• [TO BE DONE] Rewrite the records below as a numbered list, one line per item, leaving out any blank lines.

• [MATERIAL PROVIDED]
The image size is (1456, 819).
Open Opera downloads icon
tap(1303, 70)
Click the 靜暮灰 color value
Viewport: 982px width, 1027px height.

• [FULL OUTPUT]
1. The image size is (1456, 819).
2. Open Opera downloads icon
3. tap(1303, 70)
4. Click the 靜暮灰 color value
5. Viewport: 982px width, 1027px height.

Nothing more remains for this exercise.